みっつめ、ただしこれは敵対しなければという条件のもとでになる。
「前の……お前らが「あっち」で聞かされた、俺たちに殺された連中は、俺たちを殺すつもりできたからな。殺しに来ました、はいどうぞ殺されますよ、なんておかしいだろ? むざむざ殺されてやる義理なんてねぇしな」
ひゅ、と小さく少年が息を呑んだのが、『魔王』には聞こえた。
話は通じる。
だがこちらのルールを守らなければならないと、理解できただろうか?
少年の目の前にいるのは、『魔王』の手でも抱き上げられるような、小さな獣だ。
二足歩行もするし、言葉もしゃべる、尋常ではない存在だが、コーコーセーの彼よりもよほど小さい……だがそれゆえの得体のしれなさがあったのだろう、少年の目がますます真剣みを帯びたのを『魔王』は見た。
「ま、そう構えなくていいよ。この国に害さえ与えなきゃ、お前さんたちは被害者だ。下へも置かぬとまではいかないけど、酷い目には遭わせねぇよ」
ニッとタヌキは笑いかけた。
それ自体は『魔王』たちにとっては見慣れた、親しみやすい朗らかなものだ。
だが不安になっているものに対して、獣が歯を見せるのは威嚇にも見えるかもしれない。
『魔王』はじっと、カズユキというニンゲンを見つめた。
『魔王』から見ると、少年は「なんとか平静を装うとしているが、かなわない」ような状態だ。
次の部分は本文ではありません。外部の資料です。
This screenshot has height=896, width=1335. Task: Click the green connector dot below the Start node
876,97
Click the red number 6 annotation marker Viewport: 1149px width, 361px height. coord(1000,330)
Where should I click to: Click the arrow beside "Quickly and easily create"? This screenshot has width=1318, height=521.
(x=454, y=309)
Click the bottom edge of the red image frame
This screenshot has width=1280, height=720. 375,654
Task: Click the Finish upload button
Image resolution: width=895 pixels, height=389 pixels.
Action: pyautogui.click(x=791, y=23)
未熟者の自覚のある『魔王』がそう思うのだ、おそらくは他の四人にかかれば、コーコーセーたちが隠そうとするものなど、丸裸に違いあるまい。
「さて、お前には別のことも訊くぞ。わかんないこと、いいたくねぇことはいわなくていいからな」
その言葉に少しほっとした様子を見せるこーこーせーに、やはり腹芸はむかないタイプなのだろうと『魔王』は思った。
多分この後、タヌキは「勝手にこっちで読み取るから」という一言を飲みこんだのだろう。
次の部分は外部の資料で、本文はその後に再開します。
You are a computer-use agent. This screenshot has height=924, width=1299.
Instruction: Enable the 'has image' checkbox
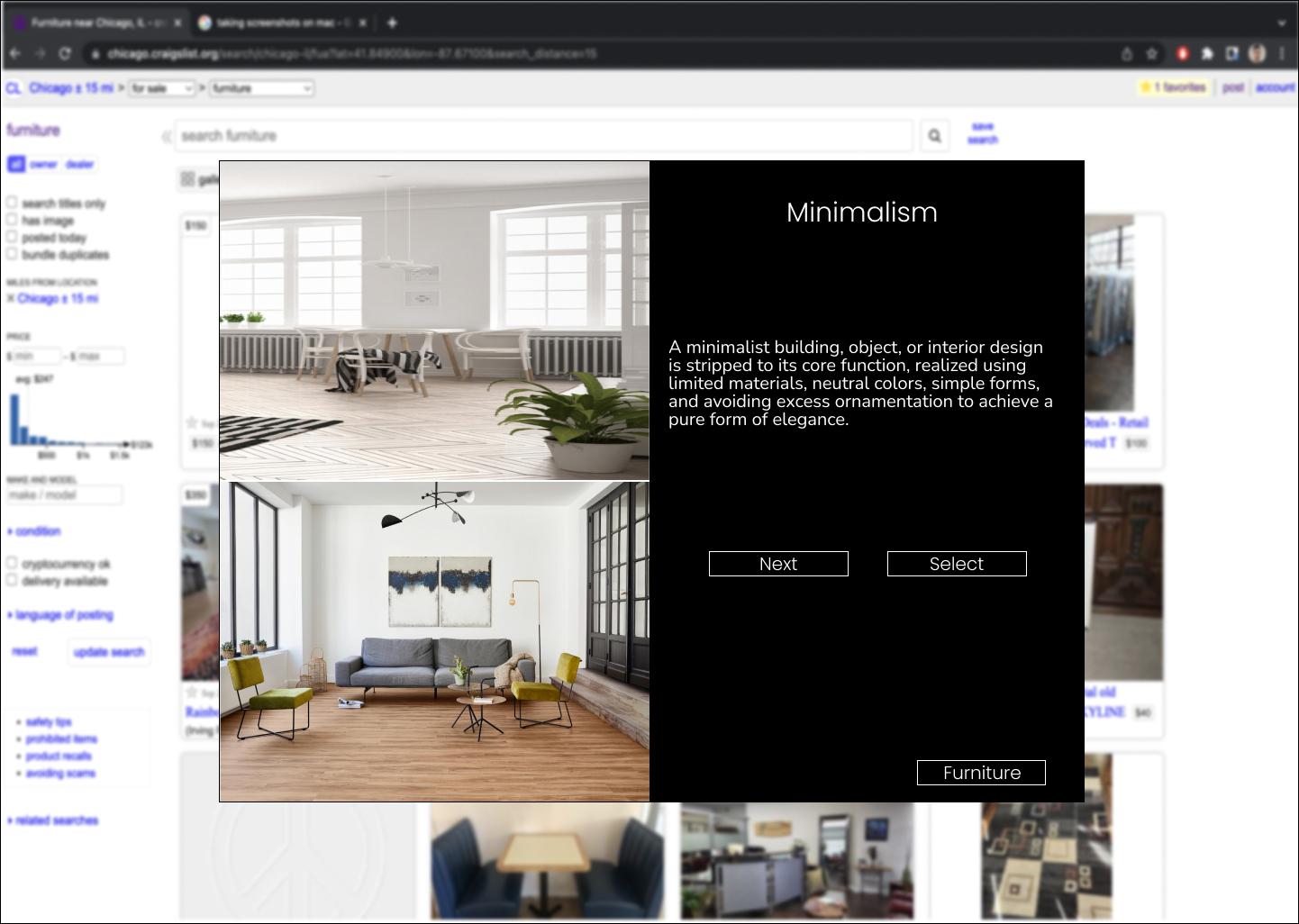12,220
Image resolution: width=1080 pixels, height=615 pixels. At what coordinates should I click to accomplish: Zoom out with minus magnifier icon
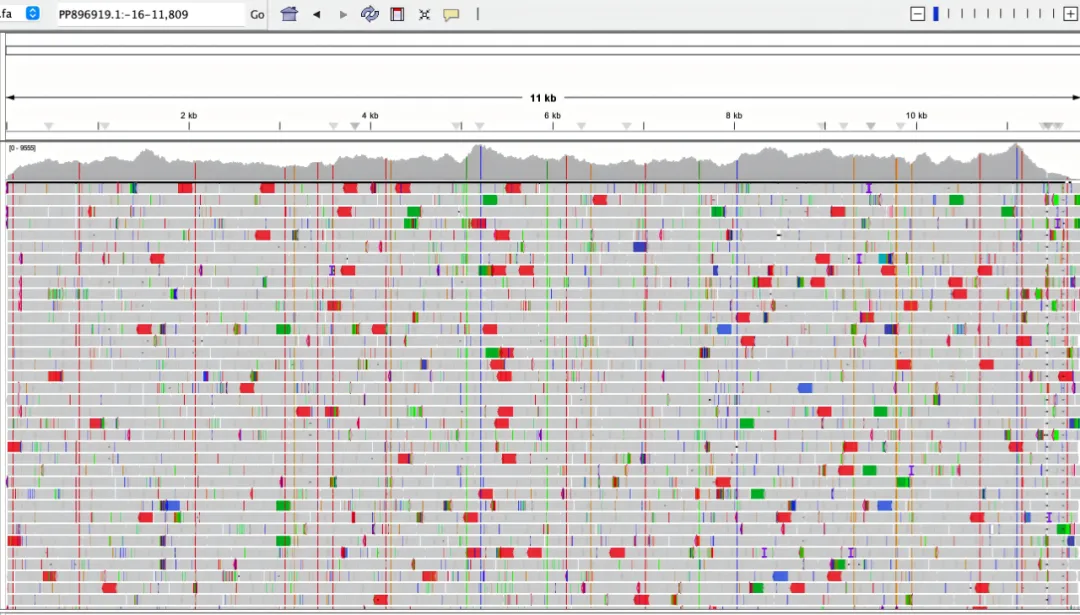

やはり彼らは、……恵まれた、自分たちと違う世界の住人だ……。
「へぇ。あいつら、班分けを好きな人同士ってやつじゃなくて、その逆をやったんだな」
「そうです。どうやってかはわからないけど、俺たちのうちで仲がいい人間同士を見分けて、分けていたみたいで」
だから女子ばかりの班ができたとき、その中には友人同士がいたが、男子と女子で分けられた時には友人同士も分けられたのだと。
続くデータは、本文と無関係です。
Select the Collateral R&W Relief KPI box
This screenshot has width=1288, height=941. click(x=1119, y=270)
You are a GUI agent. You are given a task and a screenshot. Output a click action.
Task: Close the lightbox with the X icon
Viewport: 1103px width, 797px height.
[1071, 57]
「なるほどー。……女子の班が全滅したとき、怒ったろ?」
「……はい。心底」
「当たり前だよ。それがあいつらの狙いなんだろうな」
「気づいてはいたんです、みんな。だけど」
「うん、……仕方ねぇよ。いきなり異世界だもんな。大人も……」
「先生、も、殺されて」
「酷いよな」
前の女子班からの聴取のときと同じく、タヌキは少年の話に同情しながら、話を聞きだしていく。
『辛い』という感情には、そっと寄り添う方がいい。
「なんでって、やっぱりお前たちにいうこときかせるためにだよな」
「でも、俺たちは単なる、高校生で」
「うん。異世界の、な。特別に呼び出された、特別な「単なるコーコーセー」だ」
「あの、それって」
「……お前たちにとって、怖いこというぞ」
タヌキの声が、ぐっと低くなる。
それに、『魔王』も背筋に力を入れた。……ここでいうんだ。
「お前たちが、俺たちを倒せるならよし。倒せなかったら、「特別なニンゲンでも倒せなかった」と魔王に箔が付いて、次に送る『勇者』の格が上がる。お前たちは、別の『勇者』どもの踏み台にされるんだ」
完全にとまではいかないが、捨て駒であると伝えること。
それは、彼らがもてはやされた『勇者』なんかじゃないと伝えることだった。